### [To do]
Filter the records below for the word "category". Copy each line that holds it.

### [Dataset]
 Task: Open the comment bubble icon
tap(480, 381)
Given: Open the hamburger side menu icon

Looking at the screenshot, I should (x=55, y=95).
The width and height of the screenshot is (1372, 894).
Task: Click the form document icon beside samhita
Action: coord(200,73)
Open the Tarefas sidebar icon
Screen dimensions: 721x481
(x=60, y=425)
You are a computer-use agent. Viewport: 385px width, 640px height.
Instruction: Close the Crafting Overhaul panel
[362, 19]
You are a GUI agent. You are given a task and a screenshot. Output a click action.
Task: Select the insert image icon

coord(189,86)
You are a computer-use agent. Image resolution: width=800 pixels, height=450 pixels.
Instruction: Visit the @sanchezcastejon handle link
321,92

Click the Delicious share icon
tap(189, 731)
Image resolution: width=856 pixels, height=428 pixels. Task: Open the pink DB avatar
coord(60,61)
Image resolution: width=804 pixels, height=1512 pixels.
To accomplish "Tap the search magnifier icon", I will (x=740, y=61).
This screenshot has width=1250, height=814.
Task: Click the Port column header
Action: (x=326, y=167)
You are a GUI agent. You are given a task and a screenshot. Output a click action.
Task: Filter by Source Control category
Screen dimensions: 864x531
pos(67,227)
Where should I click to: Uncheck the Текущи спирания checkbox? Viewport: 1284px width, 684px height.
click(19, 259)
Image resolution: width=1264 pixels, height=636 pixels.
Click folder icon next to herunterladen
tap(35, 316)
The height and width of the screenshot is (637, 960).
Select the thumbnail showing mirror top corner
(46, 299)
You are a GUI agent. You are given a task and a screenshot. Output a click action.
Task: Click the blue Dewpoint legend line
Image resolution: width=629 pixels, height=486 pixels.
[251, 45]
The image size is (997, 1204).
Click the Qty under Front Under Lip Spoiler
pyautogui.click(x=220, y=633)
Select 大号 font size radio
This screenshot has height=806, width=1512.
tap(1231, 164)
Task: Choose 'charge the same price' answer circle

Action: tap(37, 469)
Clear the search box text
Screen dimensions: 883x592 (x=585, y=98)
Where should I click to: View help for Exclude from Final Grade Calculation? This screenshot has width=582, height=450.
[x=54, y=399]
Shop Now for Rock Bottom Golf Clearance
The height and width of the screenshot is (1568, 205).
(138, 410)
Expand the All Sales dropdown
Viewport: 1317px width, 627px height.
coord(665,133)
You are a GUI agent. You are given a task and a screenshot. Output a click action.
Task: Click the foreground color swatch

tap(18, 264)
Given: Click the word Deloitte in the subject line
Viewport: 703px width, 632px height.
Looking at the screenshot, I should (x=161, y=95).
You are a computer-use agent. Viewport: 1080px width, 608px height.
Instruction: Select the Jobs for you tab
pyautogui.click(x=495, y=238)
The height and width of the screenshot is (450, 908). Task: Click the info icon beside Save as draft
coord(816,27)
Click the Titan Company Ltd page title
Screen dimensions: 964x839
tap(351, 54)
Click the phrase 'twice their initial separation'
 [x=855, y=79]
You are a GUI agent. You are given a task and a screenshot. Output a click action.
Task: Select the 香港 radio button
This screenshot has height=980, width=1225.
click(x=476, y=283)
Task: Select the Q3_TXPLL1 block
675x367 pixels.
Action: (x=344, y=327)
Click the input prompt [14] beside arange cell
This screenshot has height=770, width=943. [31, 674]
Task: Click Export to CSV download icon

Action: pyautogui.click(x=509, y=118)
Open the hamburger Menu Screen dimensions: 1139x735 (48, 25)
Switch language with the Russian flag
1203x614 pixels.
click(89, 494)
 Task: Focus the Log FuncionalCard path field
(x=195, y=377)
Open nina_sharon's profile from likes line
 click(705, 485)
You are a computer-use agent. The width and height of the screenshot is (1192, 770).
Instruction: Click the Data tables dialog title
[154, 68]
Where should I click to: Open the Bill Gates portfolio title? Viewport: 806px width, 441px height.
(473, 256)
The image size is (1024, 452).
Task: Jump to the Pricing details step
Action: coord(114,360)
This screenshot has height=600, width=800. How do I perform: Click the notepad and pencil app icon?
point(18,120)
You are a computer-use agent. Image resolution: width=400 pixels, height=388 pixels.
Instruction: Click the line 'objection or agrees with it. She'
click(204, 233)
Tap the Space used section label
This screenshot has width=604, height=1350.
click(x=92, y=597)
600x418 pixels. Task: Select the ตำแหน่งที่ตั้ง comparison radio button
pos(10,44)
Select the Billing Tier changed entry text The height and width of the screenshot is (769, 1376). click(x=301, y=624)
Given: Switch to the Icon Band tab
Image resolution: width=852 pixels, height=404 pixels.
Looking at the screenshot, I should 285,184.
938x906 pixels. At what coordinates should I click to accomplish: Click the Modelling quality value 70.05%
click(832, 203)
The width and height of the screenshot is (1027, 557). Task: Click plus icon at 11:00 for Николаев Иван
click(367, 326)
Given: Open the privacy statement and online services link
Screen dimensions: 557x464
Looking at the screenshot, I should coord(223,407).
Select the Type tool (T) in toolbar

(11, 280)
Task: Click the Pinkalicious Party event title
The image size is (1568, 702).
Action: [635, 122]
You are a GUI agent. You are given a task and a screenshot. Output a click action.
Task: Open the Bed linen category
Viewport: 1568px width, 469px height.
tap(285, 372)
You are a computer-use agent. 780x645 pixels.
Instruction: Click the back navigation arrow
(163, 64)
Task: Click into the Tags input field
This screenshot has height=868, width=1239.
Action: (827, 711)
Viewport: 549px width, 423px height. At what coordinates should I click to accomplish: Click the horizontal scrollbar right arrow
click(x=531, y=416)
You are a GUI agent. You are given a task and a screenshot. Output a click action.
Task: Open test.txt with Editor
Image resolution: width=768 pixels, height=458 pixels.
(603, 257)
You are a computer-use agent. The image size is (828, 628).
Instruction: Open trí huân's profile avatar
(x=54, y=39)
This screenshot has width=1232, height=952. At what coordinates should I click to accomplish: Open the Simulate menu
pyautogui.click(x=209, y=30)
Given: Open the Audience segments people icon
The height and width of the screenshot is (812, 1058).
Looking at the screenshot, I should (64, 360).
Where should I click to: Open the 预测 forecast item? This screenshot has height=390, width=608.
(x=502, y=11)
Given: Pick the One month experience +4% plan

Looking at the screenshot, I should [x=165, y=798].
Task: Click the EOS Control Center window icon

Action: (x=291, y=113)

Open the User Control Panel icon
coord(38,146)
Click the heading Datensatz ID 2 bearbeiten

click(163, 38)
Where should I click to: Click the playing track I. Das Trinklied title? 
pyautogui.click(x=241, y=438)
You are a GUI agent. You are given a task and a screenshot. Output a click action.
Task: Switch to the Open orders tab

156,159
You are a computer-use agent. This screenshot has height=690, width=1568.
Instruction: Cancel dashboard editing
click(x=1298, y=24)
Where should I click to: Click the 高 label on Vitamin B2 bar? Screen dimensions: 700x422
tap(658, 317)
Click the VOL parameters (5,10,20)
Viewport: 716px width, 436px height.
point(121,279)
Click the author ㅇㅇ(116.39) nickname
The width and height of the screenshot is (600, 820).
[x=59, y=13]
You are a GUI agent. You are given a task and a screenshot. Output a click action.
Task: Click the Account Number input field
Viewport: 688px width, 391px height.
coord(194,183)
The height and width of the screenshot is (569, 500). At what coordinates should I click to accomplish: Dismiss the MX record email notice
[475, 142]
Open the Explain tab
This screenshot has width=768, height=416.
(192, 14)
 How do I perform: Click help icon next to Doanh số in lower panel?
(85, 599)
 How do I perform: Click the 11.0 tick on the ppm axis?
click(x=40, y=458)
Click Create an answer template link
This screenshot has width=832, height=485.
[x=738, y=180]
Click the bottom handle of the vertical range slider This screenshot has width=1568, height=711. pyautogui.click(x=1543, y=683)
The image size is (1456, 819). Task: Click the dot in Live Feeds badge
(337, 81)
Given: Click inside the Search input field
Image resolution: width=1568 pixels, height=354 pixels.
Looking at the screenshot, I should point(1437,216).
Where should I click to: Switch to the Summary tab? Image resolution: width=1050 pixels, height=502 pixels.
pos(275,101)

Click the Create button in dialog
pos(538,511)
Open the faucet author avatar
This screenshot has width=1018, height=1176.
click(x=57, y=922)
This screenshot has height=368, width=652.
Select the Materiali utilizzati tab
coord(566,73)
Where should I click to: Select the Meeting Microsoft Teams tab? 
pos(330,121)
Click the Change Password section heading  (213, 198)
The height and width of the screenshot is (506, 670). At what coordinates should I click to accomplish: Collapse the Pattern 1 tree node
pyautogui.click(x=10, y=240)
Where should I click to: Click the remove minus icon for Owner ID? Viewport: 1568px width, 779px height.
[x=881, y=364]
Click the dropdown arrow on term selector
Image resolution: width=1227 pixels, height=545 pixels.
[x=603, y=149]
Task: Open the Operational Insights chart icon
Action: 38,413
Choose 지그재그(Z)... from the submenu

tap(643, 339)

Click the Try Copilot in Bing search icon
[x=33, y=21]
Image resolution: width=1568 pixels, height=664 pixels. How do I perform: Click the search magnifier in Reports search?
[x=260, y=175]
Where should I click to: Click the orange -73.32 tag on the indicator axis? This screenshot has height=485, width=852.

### [Task result]
Task: Filter by Source Control category
Task: Open the Bed linen category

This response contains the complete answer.